The answer should match the records character for character.

BEGIN

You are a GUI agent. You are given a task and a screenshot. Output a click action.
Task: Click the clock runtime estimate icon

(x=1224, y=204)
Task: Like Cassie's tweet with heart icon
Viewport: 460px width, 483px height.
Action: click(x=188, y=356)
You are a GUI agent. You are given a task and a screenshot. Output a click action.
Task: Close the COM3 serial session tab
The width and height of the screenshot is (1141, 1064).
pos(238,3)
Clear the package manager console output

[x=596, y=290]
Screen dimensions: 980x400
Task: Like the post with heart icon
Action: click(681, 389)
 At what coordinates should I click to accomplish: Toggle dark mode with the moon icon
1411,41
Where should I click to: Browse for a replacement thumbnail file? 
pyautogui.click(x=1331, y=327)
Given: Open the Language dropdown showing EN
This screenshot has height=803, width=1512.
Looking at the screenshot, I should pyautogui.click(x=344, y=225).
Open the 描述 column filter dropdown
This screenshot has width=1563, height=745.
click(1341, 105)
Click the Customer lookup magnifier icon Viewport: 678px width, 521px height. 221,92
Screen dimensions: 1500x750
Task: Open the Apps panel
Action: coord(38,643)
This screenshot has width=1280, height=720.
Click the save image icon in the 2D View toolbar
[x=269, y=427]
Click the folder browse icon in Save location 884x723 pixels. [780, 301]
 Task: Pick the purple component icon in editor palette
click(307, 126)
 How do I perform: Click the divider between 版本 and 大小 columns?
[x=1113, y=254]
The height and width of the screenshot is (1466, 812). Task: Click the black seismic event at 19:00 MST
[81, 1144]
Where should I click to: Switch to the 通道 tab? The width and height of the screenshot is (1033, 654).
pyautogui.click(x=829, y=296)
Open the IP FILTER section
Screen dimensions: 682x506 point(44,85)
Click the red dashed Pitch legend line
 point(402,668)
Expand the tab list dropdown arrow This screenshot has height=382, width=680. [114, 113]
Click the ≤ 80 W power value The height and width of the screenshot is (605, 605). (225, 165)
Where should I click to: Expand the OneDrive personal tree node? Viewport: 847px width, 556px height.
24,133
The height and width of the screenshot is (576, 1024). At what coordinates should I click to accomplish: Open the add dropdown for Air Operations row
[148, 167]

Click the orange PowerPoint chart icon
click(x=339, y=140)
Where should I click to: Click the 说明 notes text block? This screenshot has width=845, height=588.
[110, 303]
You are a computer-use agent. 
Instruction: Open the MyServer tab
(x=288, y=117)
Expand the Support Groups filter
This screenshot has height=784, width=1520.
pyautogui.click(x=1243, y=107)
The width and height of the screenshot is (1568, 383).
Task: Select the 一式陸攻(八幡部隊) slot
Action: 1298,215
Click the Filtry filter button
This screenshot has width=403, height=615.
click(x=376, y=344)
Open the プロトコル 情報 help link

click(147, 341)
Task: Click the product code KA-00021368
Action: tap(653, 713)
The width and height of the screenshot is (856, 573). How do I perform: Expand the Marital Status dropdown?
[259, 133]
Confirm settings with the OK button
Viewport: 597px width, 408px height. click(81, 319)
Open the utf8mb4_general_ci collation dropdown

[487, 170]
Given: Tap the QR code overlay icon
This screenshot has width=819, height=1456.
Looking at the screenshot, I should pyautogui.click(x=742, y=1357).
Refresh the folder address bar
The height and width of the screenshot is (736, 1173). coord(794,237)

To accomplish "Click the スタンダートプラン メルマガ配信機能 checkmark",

END

Solution for this problem –
You are a GUI agent. You are given a task and a screenshot. Output a click action.
Task: Click the clock runtime estimate icon

(x=1224, y=204)
Task: Like Cassie's tweet with heart icon
Viewport: 460px width, 483px height.
Action: click(x=188, y=356)
You are a GUI agent. You are given a task and a screenshot. Output a click action.
Task: Close the COM3 serial session tab
The width and height of the screenshot is (1141, 1064).
pos(238,3)
Clear the package manager console output

[x=596, y=290]
Screen dimensions: 980x400
Task: Like the post with heart icon
Action: click(681, 389)
 At what coordinates should I click to accomplish: Toggle dark mode with the moon icon
1411,41
Where should I click to: Browse for a replacement thumbnail file? 
pyautogui.click(x=1331, y=327)
Given: Open the Language dropdown showing EN
This screenshot has height=803, width=1512.
Looking at the screenshot, I should pyautogui.click(x=344, y=225).
Open the 描述 column filter dropdown
This screenshot has width=1563, height=745.
click(1341, 105)
Click the Customer lookup magnifier icon Viewport: 678px width, 521px height. 221,92
Screen dimensions: 1500x750
Task: Open the Apps panel
Action: coord(38,643)
This screenshot has width=1280, height=720.
Click the save image icon in the 2D View toolbar
[x=269, y=427]
Click the folder browse icon in Save location 884x723 pixels. [780, 301]
 Task: Pick the purple component icon in editor palette
click(307, 126)
 How do I perform: Click the divider between 版本 and 大小 columns?
[x=1113, y=254]
The height and width of the screenshot is (1466, 812). Task: Click the black seismic event at 19:00 MST
[81, 1144]
Where should I click to: Switch to the 通道 tab? The width and height of the screenshot is (1033, 654).
pyautogui.click(x=829, y=296)
Open the IP FILTER section
Screen dimensions: 682x506 point(44,85)
Click the red dashed Pitch legend line
 point(402,668)
Expand the tab list dropdown arrow This screenshot has height=382, width=680. [114, 113]
Click the ≤ 80 W power value The height and width of the screenshot is (605, 605). (225, 165)
Where should I click to: Expand the OneDrive personal tree node? Viewport: 847px width, 556px height.
24,133
The height and width of the screenshot is (576, 1024). At what coordinates should I click to accomplish: Open the add dropdown for Air Operations row
[148, 167]

Click the orange PowerPoint chart icon
click(x=339, y=140)
Where should I click to: Click the 说明 notes text block? This screenshot has width=845, height=588.
[110, 303]
You are a computer-use agent. 
Instruction: Open the MyServer tab
(x=288, y=117)
Expand the Support Groups filter
This screenshot has height=784, width=1520.
pyautogui.click(x=1243, y=107)
The width and height of the screenshot is (1568, 383).
Task: Select the 一式陸攻(八幡部隊) slot
Action: 1298,215
Click the Filtry filter button
This screenshot has width=403, height=615.
click(x=376, y=344)
Open the プロトコル 情報 help link

click(147, 341)
Task: Click the product code KA-00021368
Action: tap(653, 713)
The width and height of the screenshot is (856, 573). How do I perform: Expand the Marital Status dropdown?
[259, 133]
Confirm settings with the OK button
Viewport: 597px width, 408px height. click(81, 319)
Open the utf8mb4_general_ci collation dropdown

[487, 170]
Given: Tap the QR code overlay icon
This screenshot has width=819, height=1456.
Looking at the screenshot, I should pyautogui.click(x=742, y=1357).
Refresh the folder address bar
The height and width of the screenshot is (736, 1173). coord(794,237)

To accomplish "Click the スタンダートプラン メルマガ配信機能 checkmark",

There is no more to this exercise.